The AST is like this:
$ ./miniruby --dump=parsetree test.rb
###########################################################
## Do NOT use this node dump for any purpose other than ##
## debug and research. Compatibility is not guaranteed. ##
###########################################################
# @ NODE_SCOPE (id: 8, line: 1, location: (1,0)-(2,7))
# +- nd_tbl: :t0
# +- nd_args:
# | (null node)
# +- nd_body:
# @ NODE_BLOCK (id: 6, line: 1, location: (1,0)-(2,7))
# +- nd_head (1):
# | @ NODE_LASGN (id: 0, line: 1, location: (1,0)-(1,12))*
# | +- nd_vid: :t0
# | +- nd_value:
# | @ NODE_STR (id: 1, line: 1, location: (1,5)-(1,12))
# | +- string: "\\xc1"
# +- nd_head (2):
# @ NODE_DSTR (id: 4, line: 2, location: (2,0)-(2,7))*
# +- string: ""
# +- nd_next->nd_head:
# | @ NODE_EVSTR (id: 3, line: 2, location: (2,0)-(2,7))
# | +- nd_body:
# | @ NODE_LVAR (id: 2, line: 2, location: (2,3)-(2,5))
# | +- nd_vid: :t0
# +- nd_next->nd_next:
# (null node)
There is an empty DSTR. I don't think that DSTR should be there since it's not part of the source.
Updated by mame (Yusuke Endoh) 9 months ago
How would this be a problem?
I think it intentionally creates the structure to ensure that it returns a new String object. Unlike #20457, there is no lack of information. I don't think it is so inconvenient.

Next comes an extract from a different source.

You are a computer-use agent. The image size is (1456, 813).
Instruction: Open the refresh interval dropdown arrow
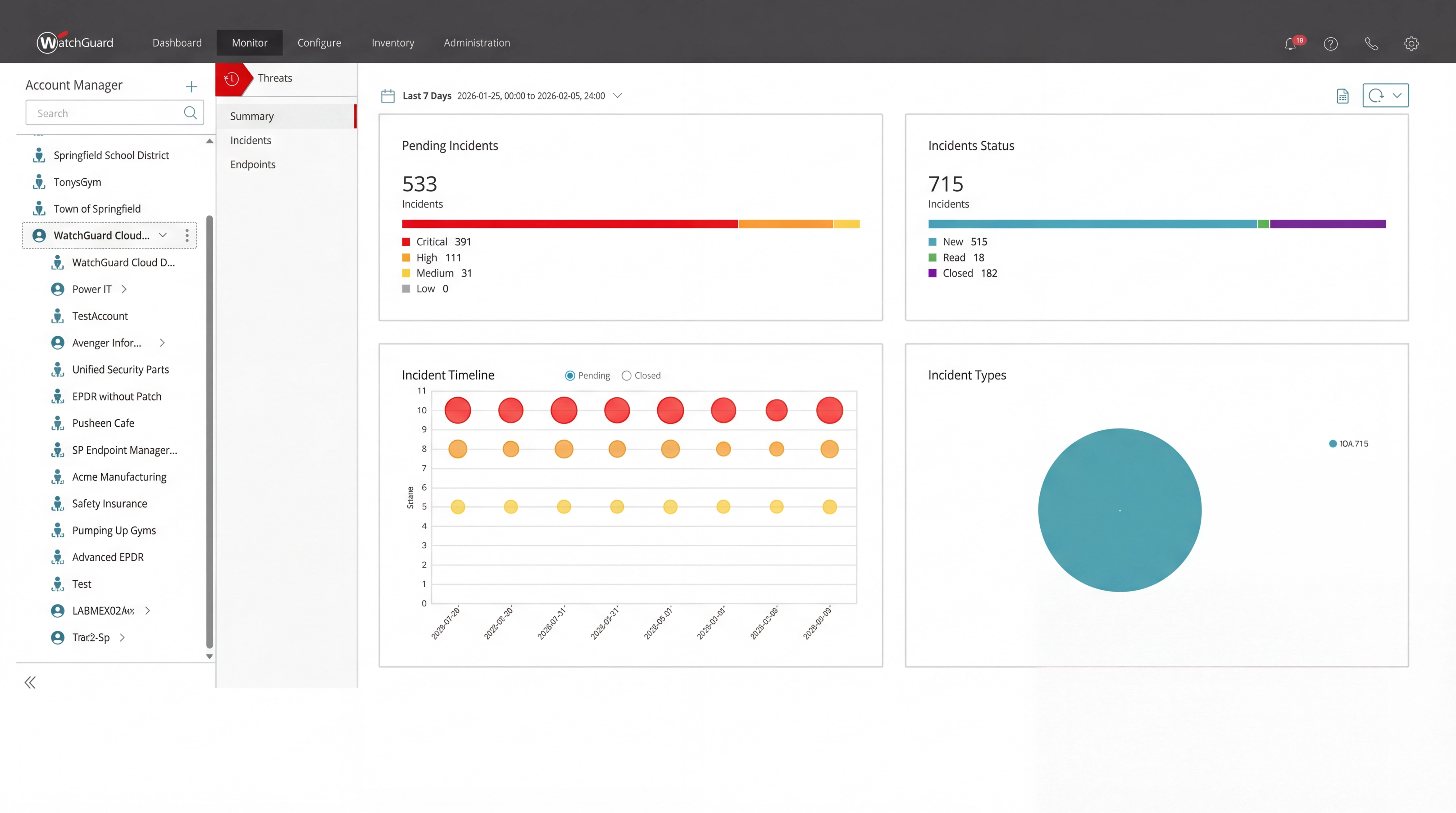click(x=1397, y=96)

Updated by tenderlovemaking (Aaron Patterson) 9 months ago
mame (Yusuke Endoh) wrote in #note-1:
How would this be a problem?
I think it intentionally creates the structure to ensure that it returns a new String object. Unlike #20457, there is no lack of information. I don't think it is so inconvenient.
It's not a problem for the compiler (of course), but a problem for the language server use case. Users didn't write ""
there, so consumers of the AST will have to detect and handle this case. If the AST is supposed to reflect the source document, then I would expect there to not be a ""
node.
AFAICT, this node is only added to the AST to simplify compile.c. In my opinion, the AST should closely reflect the source and compile.c should do the work to compile it. Similar reasoning to Bug #20457.
Updated by nobu (Nobuyoshi Nakada) 8 months ago
tenderlovemaking (Aaron Patterson) wrote in #note-2:
It's not a problem for the compiler (of course), but a problem for the language server use case. Users didn't write
""
there, so consumers of the AST will have to detect and handle this case. If the AST is supposed to reflect the source document, then I would expect there to not be a""
node.
I think it should be there, since there is an empty string part before #
.